1.2 Properties—Palladium is the lightest and least noble of the platinum group metals. Palladium-nickel is a solid solution alloy of palladium and nickel. Electroplated palladium-nickel alloys have a density between 10 and 11.5, which is substantially less than electroplated gold (17.0 to 19.3) and comparable to electroplated pure palladium (10.5 to 11.8). This yields a greater volume or thickness of coating per unit mass and, consequently, some saving of metal weight. The hardness range of electrodeposited palladium-nickel compares favorably with electroplated noble metals and their alloys (1, 2).2  
Note 1: Electroplated deposits generally have a lower density than their wrought metal counterparts.
Approximate Hardness (HK25)  
Gold  
50–250  
Palladium  
75–600  
Platinum  
150–550  
Palladium-Nickel  
300–650  
Rhodium  
750–1100  
Ruthenium  
600–1300  
1.3 The values stated in SI units are to be regarded as the standard. The values given in parentheses are for information only.  

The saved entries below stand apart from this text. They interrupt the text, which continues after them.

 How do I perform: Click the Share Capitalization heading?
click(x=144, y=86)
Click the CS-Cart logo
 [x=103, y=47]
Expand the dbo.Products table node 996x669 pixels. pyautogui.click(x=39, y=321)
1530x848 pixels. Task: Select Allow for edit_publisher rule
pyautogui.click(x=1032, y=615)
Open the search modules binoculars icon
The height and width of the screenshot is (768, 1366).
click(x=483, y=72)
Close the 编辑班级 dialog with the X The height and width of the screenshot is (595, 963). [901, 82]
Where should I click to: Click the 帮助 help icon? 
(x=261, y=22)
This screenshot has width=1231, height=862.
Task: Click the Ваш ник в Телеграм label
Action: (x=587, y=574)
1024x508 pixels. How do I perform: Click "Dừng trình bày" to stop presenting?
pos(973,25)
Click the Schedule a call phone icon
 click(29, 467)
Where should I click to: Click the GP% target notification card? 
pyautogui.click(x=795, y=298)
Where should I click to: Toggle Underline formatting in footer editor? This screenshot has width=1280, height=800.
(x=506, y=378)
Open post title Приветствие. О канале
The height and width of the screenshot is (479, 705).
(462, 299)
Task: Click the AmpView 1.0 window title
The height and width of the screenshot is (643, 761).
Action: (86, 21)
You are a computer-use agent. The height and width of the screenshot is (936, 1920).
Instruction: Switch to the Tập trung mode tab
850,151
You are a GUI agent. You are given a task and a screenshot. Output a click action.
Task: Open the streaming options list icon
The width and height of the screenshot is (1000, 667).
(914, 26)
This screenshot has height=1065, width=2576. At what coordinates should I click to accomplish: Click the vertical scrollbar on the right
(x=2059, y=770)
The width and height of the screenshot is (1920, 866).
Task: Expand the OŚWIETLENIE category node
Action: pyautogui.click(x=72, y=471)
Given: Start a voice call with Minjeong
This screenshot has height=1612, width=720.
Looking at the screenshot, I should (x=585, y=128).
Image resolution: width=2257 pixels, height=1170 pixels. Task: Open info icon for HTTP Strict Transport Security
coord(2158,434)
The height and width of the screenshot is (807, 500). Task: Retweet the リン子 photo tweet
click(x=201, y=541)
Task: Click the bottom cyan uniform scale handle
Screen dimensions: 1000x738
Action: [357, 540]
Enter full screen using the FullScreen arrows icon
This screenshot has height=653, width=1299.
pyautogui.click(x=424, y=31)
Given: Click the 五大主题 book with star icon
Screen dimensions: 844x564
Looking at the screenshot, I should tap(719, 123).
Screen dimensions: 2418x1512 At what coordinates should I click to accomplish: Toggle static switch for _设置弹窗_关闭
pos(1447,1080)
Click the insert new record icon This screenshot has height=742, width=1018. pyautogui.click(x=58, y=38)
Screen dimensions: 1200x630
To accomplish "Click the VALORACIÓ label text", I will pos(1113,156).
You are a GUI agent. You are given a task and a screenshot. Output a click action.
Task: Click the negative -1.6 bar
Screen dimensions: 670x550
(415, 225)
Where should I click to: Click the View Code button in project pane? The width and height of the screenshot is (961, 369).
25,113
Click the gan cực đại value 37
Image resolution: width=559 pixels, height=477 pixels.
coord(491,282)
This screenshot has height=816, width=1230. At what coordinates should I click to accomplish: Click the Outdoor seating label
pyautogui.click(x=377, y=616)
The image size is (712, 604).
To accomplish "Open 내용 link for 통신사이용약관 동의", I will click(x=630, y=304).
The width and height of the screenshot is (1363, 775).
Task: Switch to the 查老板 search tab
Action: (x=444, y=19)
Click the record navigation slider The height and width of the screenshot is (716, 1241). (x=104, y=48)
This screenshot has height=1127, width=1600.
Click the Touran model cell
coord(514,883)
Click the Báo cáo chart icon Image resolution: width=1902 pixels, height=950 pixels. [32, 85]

1.4  This standard does not purport to address all of the safety concerns, if any, associated with its use. It is the responsibility of the user of this standard to establish appropriate safety, health, and environmental practices and determine the applicability of regulatory limitations prior to use.  
1.5 This international standard was developed in accordance with internationally recognized principles on standardization established in the Decision on Principles for the Development of International Standards, Guides and Recommendations issued by the World Trade Organization Technical Barriers to Trade (TBT) Committee.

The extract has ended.